Et puis il y a Lana Turner. Il faut avouer que le couple que Turner et Taylor forment ensemble est explosif et terriblement sensuel (They're dynamite in Johnny Eager, disait l'affiche en jouant sur les initiales de leurs noms, T'N'T). Seule Ava Gardner, dans The Bribe, arrivera à reproduire avec une telle intensité avec Taylor. Evidemment, à l’époque, Lana est sans doute l’une des actrices les plus sensuelles d’Hollywood. Pas une bombe explosive comme Rita Hayworth qui mettait le feu à l’écran par son magnétisme et son charisme. Ici c’est le mélange de beauté, de fragilité et de sensualité qui en font un sex-symbol plus subtil que l’était Hayworth. A l’époque, Turner est d’ailleurs la principale rivale de la ravissante rousse aux côté de Betty Grable (la pin up la plus populaire de l’époque mais que la médiocrité de sa filmographie a relégué depuis dans l’oubli). Découverte, selon la légende, alors qu’elle mangeait une glace à un drugstore, la jeune adolescente est engagée par la MGM qui cherche une nouvelle star blonde pour remplacer Jean Harlow décédée prématurément. Une série de films avec comme partenaires les plus prestigieuses stars du studio (Clark Gable, Spencer Tracy et Robert Taylor dans le présent film) achevèrent d’en faire une vedette de premier plan. C’est dans les années 40 qu’on trouve ses meilleurs rôles. Au cours des années 50, on lui donna une image plus sophistiquée et mature qui enleva beaucoup au charme troublant de ses débuts, malgré quelques rôles encore très honorables. Un physique moins typé que Jean Harlow et Marilyn Monroe, entre lesquelles elle fut sandwichée comme la bombe blonde de la décennie, fut peut-être la cause d’une célébrité moins forte qu’elles aujourd’hui.
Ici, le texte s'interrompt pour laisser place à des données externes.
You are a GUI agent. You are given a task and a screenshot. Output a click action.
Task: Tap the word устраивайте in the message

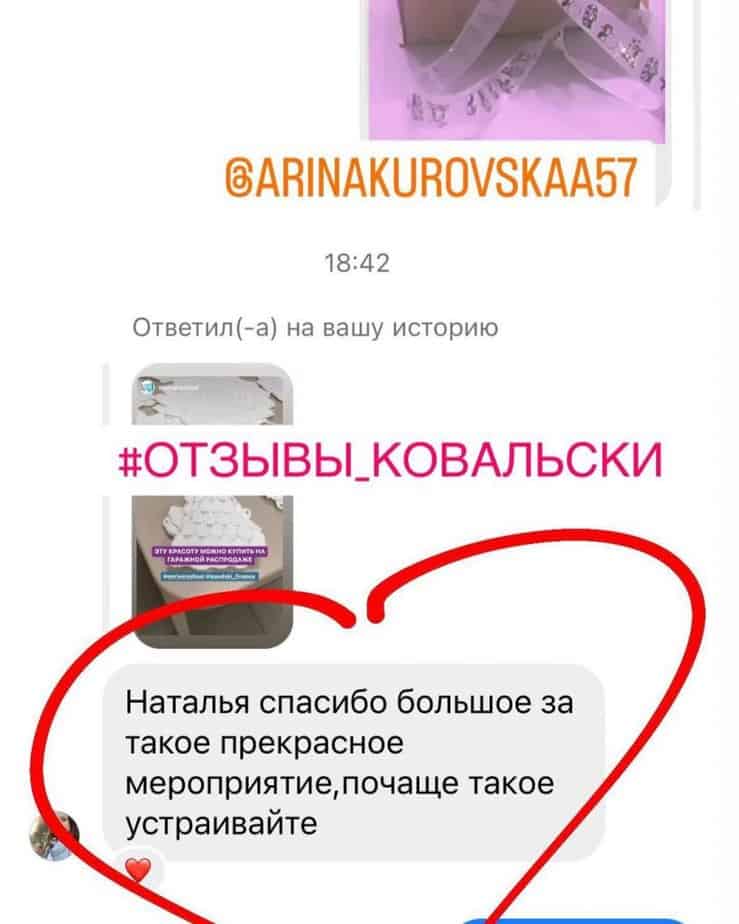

Rien que pour redécouvrir ces deux grandes stars dans leurs plus beaux jours, Johnny Eager mérite d’être regardé. La qualité du film fit que plusieurs extraits furent utilisés dans Dead Men Don’t Wear Plaid, la parodie de Steve Martin réalisée à partir de différents extraits de classiques du genre. Une réputation que le film mériterait bien de retrouver.